Interesting that one of the first missionary hymns starts at Genesis 1.1. The Creator God pushes back chaos and darkness to bring conditions for life. Likewise the Church looks for where there is the chaos and darkness of human life gone wrong and seeks to be the light God brings. All around us are places where there is no gospel daylight, or in Paul’s words there are people and communities looking for stars in a dark universe who give light and are trusted guides. This verse could easily be our start of day prayer, lifting our eyes to God whose almighty Word gives power to light the darkest places; and by that same grace powering us up to be the light of God there!
Friday
Thou, who didst come to bring
on thy redeeming wing
healing and sight,
health to the sick in mind,
sight to the inly blind,
O now to all mankind
let there be light.
“God is light, and in him is no darkness at all.” Into a world fallen again into chaos and darkness, came Christ the Light of the world. All four Gospels tell of the healing miracles of Jesus, those pointers to the deeper healing of the fractured relationship between God and His broken creation.

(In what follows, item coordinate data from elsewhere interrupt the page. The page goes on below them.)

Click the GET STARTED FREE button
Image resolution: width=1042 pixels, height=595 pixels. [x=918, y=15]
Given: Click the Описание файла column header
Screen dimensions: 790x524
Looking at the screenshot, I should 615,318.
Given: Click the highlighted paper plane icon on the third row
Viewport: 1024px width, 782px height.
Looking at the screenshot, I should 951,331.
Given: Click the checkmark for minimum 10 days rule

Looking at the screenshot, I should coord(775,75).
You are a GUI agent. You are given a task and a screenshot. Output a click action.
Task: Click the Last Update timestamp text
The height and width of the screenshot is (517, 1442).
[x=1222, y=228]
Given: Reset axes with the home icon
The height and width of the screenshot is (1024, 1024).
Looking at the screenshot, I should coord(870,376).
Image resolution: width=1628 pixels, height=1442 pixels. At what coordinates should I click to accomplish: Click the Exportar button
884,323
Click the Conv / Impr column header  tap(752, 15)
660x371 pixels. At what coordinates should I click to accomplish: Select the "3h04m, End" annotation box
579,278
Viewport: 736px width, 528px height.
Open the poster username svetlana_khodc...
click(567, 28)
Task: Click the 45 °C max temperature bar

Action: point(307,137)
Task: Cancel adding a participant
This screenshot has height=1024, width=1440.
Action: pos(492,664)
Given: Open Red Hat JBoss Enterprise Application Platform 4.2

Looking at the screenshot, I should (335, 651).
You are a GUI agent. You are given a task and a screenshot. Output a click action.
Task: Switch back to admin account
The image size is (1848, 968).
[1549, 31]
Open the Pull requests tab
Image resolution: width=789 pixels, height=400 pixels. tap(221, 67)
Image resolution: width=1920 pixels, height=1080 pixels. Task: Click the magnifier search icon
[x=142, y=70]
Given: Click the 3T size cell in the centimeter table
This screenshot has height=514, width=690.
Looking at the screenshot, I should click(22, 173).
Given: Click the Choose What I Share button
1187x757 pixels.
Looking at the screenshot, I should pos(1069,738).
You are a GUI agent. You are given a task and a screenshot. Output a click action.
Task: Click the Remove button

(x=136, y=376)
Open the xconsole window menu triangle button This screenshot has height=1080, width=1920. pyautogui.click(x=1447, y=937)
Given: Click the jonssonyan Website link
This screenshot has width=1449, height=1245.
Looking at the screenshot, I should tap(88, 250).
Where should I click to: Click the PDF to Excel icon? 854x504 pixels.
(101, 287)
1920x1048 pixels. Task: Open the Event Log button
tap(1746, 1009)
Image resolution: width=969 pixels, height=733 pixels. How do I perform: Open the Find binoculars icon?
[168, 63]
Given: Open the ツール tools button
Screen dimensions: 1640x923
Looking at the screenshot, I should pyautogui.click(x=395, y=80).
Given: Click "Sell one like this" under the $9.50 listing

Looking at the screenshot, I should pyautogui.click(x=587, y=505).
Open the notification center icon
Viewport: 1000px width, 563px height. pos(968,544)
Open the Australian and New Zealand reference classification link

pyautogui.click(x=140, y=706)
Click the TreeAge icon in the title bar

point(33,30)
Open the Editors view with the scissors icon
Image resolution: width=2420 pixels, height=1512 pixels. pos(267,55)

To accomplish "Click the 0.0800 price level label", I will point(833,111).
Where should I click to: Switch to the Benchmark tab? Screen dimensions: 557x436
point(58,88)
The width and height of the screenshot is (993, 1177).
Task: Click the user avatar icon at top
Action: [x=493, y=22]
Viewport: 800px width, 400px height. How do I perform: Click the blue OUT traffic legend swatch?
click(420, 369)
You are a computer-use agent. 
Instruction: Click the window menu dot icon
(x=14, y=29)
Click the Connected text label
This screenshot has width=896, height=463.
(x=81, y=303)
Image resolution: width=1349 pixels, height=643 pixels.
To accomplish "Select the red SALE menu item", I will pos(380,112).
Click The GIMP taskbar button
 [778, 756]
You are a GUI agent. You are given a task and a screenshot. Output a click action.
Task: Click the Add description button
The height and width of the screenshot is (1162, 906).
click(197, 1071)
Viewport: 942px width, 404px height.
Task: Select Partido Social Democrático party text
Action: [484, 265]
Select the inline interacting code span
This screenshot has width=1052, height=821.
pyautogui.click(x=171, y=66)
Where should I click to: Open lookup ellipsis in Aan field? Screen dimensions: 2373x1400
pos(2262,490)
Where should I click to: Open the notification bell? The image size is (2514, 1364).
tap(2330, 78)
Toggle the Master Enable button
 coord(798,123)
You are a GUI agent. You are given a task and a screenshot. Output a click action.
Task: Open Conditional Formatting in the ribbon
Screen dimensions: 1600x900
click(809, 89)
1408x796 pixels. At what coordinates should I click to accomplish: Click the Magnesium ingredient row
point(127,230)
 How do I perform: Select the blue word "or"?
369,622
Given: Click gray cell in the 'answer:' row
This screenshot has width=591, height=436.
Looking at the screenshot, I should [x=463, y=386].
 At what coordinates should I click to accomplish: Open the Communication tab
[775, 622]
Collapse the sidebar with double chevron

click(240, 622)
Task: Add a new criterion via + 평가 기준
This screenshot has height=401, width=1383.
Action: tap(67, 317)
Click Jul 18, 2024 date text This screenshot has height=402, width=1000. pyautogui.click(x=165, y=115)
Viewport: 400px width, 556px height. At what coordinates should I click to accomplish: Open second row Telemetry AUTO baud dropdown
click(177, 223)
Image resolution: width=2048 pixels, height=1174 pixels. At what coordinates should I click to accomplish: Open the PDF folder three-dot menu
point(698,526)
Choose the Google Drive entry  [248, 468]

Sin is a disease deeply rooted in human life and affecting all of creation. Sin blinds the will, the mind and the conscience of every human being. We recognise it in hearts easily deceived, wills made plastic by wanting the wrong things, a conscience skilled in explaining away our guilt. All of this is in full show on the Cross, where sin is borne, its power defeated, and where the light shone in the darkness and the darkness did not win. There, once again God said, “Let there be light.” That light blazed with life-giving power across a dark universe on Easter morning – and it shines still.
Saturday
Spirit of truth and love,
life-giving, holy Dove,
speed forth thy flight;
move on the water's face,
bearing the lamp of grace,
and in earth's darkest place
let there be light.
Like the best hymns, there’s a whole tapestry of biblical allusions here. But it is the dove sent from the ark, then linked to the brooding of the Spirit of God over the waters in the Creation story that drives this verse. The prayer is made explicit: “May the Spirit of life move across the whole creation, shining the light of grace that illumines, and restores, and makes life possible.” This is a mission hymn-prayer that longs for a dark world to be illumined, a broken world to be healed, and a disordered world to learn once more the shalom of God. The church at the urging of the Spirit has its own role in all of this – go into the world, make disciples from all peoples, baptise in the name of the Triune God, and teach and live all that Jesus commands.
Sunday
Holy and blessèd Three,
glorious Trinity,
Wisdom, Love, Might;
boundless as ocean's tide
rolling in fullest pride,
through the earth far and wide
let there be light.
The Trinity is no mere abstraction. Jesus came to reconcile a world at enmity with God, in obedience to the will of the Father, in the power of the Spirit. The wisdom, love and might of God are all revealed in the birth, ministry, death, resurrection and ascension of Jesus. “In Christ God was reconciling the world to himself – He who knew no sin was made to be sin for us – God has given to us the ministry of reconciliation.” (2 Cor. 5) What is revealed on the Cross is the Almighty Word of God spoken to the chaos and darkness of our world, and that word was love, blazing out in light, bearing with it the promise of new life and new creation in Christ.
It may well be that the Church, and that must mean each one of us, will become much more certain of the how of mission, when we immerse ourselves again in the why of mission. Then like Paul we will confess, “The love of Christ constrains us”, grace leaves us no choice, Christ has become our life’s imperative.